Histograms displaying the fragment match difference (FMD), i.e., the difference between the theoretical peak center and scored m/z observation for a fragment ion match, computed using DRIP for Worm-1, Worm-2 charge +2 target PSMs. The top PSMs per spectrum were selected using Tide p-values and fed into dripExtract.

Figure 15.

Figures displaying the number of accepted PSMs at q < 0.1, identified using Tide with exact p-values followed by Percolator processing for the four worm datasets. The two series correspond to Percolator analysis using DRIP features calculated with and without including detected matches greater than ~ 0.5 Thomsons from the DRIP-matched Gaussian mean.

Conclusions

We have shown that DRIP may be effectively trained for low-resolution MS2 spectra, leading to significantly improved search accuracy. We note that the parameters utilized herein were learned via maximum likelihood (ML) estimation and display the flexibility of effective parameter learning afforded by the DRIP model. Future investigation of effective strategies for learning high-resolution MS2 DRIP parameters may be explored by altering the open-source DRIP Toolkit.

We have shown that searching both low and high-resolution spectra using DRIP is competitive with state-of-the-art database search algorithms, only producing less identifications per q-value than the methods MS-GF+ and Tide p-values on four of the nine considered datasets. Furthermore, we’ve shown that the information detailing PSMs returned by performing inference in DRIP (i.e., a PSM’s most probable sequences of insertions deletions) improve Percolator postprocessing analysis for the highly accurate search methods Tide p-value and MS-GF+. All presented DRIP features are available in the DRIP Toolkit. The DRIP Toolkit provides an easily modifiable platform for researchers to utilize DRIP as well as customize the DRIP model and/or inference algorithm to suit specific needs, thanks to the use of the DBN-inference engine GMTK. With the generality afforded by GMTK, users may easily introduce new variables to model particular phenomena in tandem mass spectra or to switch from Viterbi inference to sum-product inference in order to, for example, compute posteriors with respect to particular model variables or sets of model variables.
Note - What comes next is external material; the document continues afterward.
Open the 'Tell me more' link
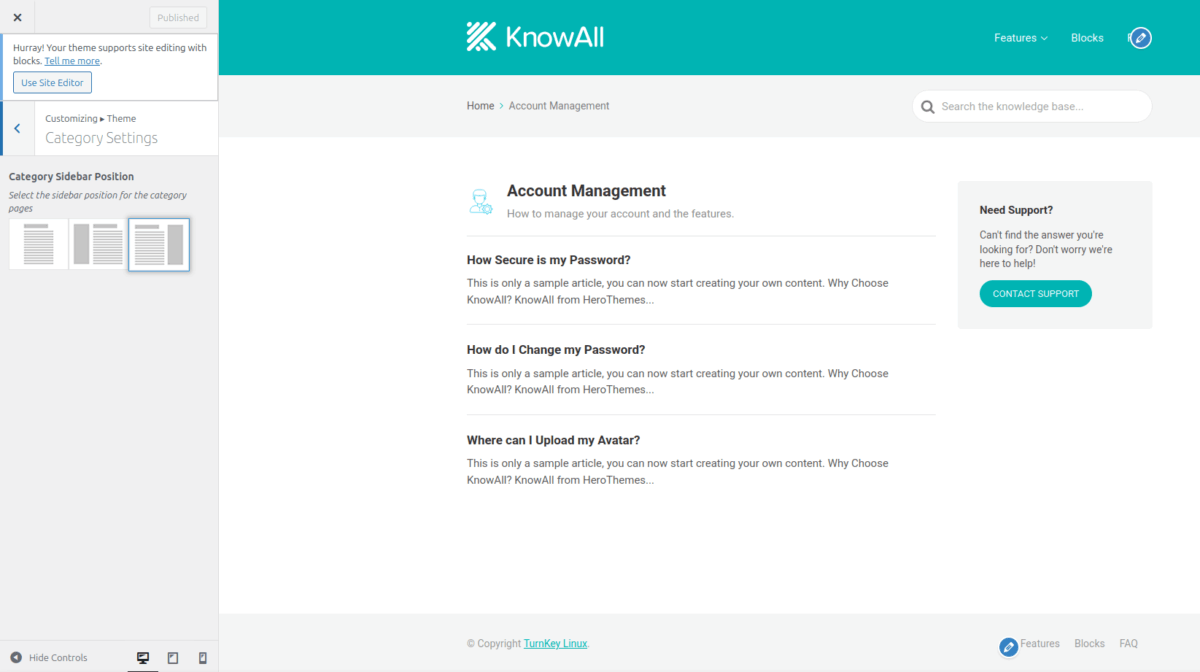This screenshot has height=672, width=1200. [x=72, y=61]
In addition to the generative model parameter estimation described above, many machine learning frameworks for highly accurate parameter estimation exist, such as max-margin learning²⁸ and conditional maximum likelihood estimation.²⁹ These may also be used for training the parameters of peptide identification models. While we do not discuss it above, DRIP also supports discriminative (i.e., conditional likelihood) based parameter training via the discriminative training mechanism that exists in GMTK.²³ Future work will elaborate on the benefits of this approach to tandem mass spectrometry-based peptide identification.